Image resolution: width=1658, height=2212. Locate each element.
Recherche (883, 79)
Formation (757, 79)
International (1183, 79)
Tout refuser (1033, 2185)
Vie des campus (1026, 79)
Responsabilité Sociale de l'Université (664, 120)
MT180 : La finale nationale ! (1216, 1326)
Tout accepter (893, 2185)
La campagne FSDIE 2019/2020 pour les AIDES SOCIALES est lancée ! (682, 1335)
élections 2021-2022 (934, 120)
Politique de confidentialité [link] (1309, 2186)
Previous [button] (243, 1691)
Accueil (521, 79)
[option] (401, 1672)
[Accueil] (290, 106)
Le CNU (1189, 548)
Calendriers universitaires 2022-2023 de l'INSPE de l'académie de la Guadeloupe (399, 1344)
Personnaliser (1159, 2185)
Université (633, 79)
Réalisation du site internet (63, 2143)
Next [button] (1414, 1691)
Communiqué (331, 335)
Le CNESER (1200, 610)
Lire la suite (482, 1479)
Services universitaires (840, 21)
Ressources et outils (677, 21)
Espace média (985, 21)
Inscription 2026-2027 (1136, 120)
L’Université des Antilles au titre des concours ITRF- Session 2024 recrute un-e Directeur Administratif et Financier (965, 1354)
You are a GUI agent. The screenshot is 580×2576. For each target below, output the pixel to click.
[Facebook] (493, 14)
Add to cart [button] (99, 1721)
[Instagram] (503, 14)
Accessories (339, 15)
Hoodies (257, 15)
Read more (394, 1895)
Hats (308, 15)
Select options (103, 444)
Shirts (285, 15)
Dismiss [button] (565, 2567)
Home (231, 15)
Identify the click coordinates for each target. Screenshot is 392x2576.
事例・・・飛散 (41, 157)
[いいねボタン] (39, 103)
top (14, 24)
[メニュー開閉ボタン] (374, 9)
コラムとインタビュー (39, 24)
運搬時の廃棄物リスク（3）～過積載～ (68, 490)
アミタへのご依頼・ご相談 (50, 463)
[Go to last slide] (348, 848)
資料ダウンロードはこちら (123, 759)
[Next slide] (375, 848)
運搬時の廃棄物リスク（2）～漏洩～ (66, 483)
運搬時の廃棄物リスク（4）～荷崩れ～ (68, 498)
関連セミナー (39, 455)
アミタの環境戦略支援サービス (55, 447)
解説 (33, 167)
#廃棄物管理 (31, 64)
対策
^^^^^^^^^^^^^^^^
Copy, exactly and only, the lines above that begin with the one containing "[Accueil] (290, 106)" and finish with the one containing "[Facebook] (493, 14)".

[Accueil] (290, 106)
Le CNU (1189, 548)
Calendriers universitaires 2022-2023 de l'INSPE de l'académie de la Guadeloupe (399, 1344)
Personnaliser (1159, 2185)
Université (633, 79)
Réalisation du site internet (63, 2143)
Next [button] (1414, 1691)
Communiqué (331, 335)
Le CNESER (1200, 610)
Lire la suite (482, 1479)
Services universitaires (840, 21)
Ressources et outils (677, 21)
Espace média (985, 21)
Inscription 2026-2027 (1136, 120)
L’Université des Antilles au titre des concours ITRF- Session 2024 recrute un-e Directeur Administratif et Financier (965, 1354)
You are a GUI agent. The screenshot is 580×2576. For each target below, output the pixel to click.
[Facebook] (493, 14)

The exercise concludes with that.